>> Start PAGE TEXT

WSJ vs. Subscribers

I’ve been a Wall Street Journal subscriber since the 1970s. I still am. The paper shows up at my doorstep every day.

I’ve also been a subscriber to the Journal online. It costs extra. I’ve gladly paid it, even though I think the paper makes a mistake by locking its archives behind a paywall. (Sell the news, give away the olds, I say.)

I’d still be glad to pay it, if the Journal made it easy. But they don’t. No paper does, far as I know. In fact very few media make it easy at all to give them money for their online goods.

As it happens, my Journal online subscription just ran out. To fix matters, the paper’s site prompted me not to renew, but to update my credit card. So I went through the very complicated experience of updating that data, with the form losing most of the data each time I had to fill in a blank missed on the last try. (Why separate house number from street name?) In the midst it wouldn’t take my known password, and I had to have them do the email thing, through which I got to create a new password after clicking on a link in an email sent to me by the WSJ “system.” Even after doing that, and getting the new credit card info in there, and everything seemed to be fine (no more mistakes noticed on the form)… I can’t get in.

Did the payment go through? I have no idea. The credit card, from Chase, also has an impossible website. I don’t even want to go there.

In any case, I can no longer get in. At the top of the login page, it says “Welcome, Doc Searls.” Below that it tells me to log out if I am not myself. And below that it says

Your Current Subscription(s)
None

I can still access my Personal Information, which includes rude questions about my income, the number of people in my organization and how many stock transactions my household made in the past 12 months. Earth to Journal: Readers hate filling out shit like that. Why put readers over a grill like that? Does it really help sales? Please.

Okay, between the last paragraph and this one I somehow got far enough into the site to actually read some stuff. Specifically, this Peggy Noonan piece, and this PJ O’Rourke piece. In the midst of hunting those down, search results that failed said this:

No Information Available

Your subscription does not include access to this service.

If you have any questions please call Customer Service at 800-369-2834 (or 609-514-0870) or contact us by e-mail at onlinejournal@wsj.com. Representatives are available Monday-Friday from 7 a.m. to 10 p.m. & Saturday from 8 a.m. to 3 p.m. (ET). Subscribers outside the United States, click here.

Good gawd.

Why put readers through #$%^& ordeals like these? Not to mention a website that’s already cluttered beyond endurance.

Because it’s always been done this way, they say. “Always” meaning “since 1995.”

>> End PAGE TEXT
>> Start DATASET

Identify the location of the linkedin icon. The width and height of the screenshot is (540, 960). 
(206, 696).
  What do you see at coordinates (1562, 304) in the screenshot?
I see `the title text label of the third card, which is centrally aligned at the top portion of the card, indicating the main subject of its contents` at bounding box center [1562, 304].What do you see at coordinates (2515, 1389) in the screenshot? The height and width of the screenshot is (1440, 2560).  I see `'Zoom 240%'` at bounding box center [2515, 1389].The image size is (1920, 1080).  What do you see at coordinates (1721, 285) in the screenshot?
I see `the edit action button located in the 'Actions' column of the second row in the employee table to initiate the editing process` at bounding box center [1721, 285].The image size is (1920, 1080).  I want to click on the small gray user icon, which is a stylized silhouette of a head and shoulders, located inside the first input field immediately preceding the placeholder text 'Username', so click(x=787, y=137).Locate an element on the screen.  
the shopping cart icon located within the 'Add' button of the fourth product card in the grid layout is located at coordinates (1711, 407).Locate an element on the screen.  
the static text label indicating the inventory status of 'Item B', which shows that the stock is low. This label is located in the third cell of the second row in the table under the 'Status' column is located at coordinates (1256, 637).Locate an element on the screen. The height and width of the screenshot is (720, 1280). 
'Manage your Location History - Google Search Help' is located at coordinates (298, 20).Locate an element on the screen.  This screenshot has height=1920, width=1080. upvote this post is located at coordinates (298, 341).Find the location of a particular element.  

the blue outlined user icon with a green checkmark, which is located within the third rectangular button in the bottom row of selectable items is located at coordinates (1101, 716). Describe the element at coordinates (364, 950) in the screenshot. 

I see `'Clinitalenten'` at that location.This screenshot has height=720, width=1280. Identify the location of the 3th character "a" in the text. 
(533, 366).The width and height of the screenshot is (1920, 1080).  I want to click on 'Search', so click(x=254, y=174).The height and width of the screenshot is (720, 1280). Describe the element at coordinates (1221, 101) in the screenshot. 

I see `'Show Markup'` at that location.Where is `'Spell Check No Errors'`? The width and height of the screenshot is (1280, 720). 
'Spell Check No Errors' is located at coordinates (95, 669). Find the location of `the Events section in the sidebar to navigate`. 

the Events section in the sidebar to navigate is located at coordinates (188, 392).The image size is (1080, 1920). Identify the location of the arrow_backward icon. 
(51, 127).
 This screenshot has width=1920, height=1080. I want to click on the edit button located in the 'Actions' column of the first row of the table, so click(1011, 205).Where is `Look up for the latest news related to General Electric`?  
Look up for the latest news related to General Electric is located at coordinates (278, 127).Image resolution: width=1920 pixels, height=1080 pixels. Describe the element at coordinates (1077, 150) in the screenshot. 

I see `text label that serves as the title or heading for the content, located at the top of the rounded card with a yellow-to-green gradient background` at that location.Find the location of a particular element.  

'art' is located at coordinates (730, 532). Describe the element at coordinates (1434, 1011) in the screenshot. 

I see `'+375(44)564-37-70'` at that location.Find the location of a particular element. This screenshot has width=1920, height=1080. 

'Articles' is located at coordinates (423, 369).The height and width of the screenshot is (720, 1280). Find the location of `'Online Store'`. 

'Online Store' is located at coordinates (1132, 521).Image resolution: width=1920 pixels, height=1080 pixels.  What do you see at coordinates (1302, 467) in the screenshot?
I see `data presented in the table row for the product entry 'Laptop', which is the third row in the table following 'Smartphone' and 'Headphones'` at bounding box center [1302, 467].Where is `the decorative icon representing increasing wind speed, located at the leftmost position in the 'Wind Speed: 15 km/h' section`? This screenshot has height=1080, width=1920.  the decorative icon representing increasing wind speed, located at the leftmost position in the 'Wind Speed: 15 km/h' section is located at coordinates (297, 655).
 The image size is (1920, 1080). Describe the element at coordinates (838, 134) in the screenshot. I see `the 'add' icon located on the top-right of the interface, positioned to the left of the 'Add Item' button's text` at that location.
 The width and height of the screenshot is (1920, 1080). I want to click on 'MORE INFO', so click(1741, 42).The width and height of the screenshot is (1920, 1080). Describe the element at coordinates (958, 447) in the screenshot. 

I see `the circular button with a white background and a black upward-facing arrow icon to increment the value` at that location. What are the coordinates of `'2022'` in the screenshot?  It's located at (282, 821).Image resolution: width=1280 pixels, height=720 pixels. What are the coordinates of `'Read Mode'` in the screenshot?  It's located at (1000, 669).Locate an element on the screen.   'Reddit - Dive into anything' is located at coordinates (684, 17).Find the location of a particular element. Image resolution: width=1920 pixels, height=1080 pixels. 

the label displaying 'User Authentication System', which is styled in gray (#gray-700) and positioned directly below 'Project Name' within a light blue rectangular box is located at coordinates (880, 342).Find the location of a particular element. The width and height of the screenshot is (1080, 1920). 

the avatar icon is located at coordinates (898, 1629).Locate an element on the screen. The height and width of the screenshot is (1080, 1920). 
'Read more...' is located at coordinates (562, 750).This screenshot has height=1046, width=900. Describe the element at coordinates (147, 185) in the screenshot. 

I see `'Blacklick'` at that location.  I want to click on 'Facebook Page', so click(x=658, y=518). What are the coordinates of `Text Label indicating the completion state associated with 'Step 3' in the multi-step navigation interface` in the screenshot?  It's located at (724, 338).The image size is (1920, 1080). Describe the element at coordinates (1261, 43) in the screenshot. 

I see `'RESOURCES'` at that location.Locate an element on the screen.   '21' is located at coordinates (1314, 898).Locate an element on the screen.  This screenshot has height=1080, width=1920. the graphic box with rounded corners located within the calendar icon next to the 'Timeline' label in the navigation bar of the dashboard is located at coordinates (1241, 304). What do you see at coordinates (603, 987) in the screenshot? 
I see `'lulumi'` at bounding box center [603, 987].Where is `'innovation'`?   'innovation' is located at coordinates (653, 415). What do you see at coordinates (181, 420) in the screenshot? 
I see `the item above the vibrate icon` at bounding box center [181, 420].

>> End DATASET

In the post about the Wall Street Journal, what did the paper's site prompt the writer to do once the online subscription ran out? The entries have nothing to do with the post about the Wall Street Journal.

It prompted the writer to update the credit card rather than renew.